Chameleons like to sleep up to 12 hours a day. Like most teenagers, they benefit from a nice long sleep, despite how little they seem to move during the day time. Often they will literally just close their eyes without moving from the same spot. Their hands still grip even when asleep.


Try timing your chameleon’s sleeping patterns. They may wake up later than you do and seem as if they are sleeping through the day, when in fact they are just having a long lie-in. If your chameleon sleeps longer than 12 hours then this might also be because of old age.




If you want to check if your chameleon is awake or not, simply look at their eyes. If the normally bulging eyes are slightly sunken in, it means that the chameleon has ‘closed’ its eyes for the night. Unlike our eyes, chameleons can choose to protrude or retract their eyes when closed.


When To Worry


Of course, worrying about your pet is not good. If your chameleon is sleeping for long periods of time and not responding to food or interaction, then it might be time to ask an expert. 

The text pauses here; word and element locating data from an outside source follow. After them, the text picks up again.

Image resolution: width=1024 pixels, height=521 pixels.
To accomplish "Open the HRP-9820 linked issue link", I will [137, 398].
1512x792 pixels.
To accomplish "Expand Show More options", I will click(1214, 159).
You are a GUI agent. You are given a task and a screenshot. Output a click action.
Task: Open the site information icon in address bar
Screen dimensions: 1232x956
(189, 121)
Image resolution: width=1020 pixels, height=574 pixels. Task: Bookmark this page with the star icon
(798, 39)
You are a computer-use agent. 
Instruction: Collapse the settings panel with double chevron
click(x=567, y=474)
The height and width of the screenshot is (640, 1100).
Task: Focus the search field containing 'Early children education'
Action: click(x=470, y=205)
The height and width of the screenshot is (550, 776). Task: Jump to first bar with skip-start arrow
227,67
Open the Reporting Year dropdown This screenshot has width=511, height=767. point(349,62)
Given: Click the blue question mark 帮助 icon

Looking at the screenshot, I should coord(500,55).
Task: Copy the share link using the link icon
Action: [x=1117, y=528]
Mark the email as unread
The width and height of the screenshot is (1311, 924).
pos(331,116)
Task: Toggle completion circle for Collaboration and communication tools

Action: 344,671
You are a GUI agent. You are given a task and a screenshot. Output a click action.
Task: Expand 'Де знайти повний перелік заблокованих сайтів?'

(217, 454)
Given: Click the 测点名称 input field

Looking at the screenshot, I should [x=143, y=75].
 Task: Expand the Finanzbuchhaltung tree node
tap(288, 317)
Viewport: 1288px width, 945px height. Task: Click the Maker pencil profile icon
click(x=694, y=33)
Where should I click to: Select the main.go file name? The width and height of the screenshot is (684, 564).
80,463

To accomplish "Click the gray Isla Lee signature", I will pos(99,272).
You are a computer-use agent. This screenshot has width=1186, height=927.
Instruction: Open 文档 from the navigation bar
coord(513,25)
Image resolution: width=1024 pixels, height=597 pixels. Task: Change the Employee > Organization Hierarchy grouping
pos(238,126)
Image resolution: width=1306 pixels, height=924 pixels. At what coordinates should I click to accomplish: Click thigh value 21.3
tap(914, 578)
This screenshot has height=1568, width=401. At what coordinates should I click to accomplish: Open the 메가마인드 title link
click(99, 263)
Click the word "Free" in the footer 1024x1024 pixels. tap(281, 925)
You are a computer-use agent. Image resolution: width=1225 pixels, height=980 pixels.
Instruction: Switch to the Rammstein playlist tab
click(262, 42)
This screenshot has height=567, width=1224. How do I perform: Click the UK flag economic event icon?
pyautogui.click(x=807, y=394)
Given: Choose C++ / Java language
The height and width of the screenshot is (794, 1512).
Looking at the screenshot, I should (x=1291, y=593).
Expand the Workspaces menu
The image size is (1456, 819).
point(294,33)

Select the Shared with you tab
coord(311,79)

Chameleons can become dehydrated and it won’t be immediately obvious. A basking lamp that is too hot will also cause them to close their eyes, making them look like they are asleep. Either way, it is best to check with an expert if you are concerned.


Final Thoughts


Whether you want to keep a chameleon or you’re just fascinated by them, they are a fascinating example of adaptational evolution. Their camouflage, eyesight, elasticated tongue, and their sleeping habits are all suited exactly to their needs in the wild.


Having a pet that wakes up around the same time you do is great for giving you time to watch them move about, or just bask in the heat. Just make sure they’re happy in their enclosure.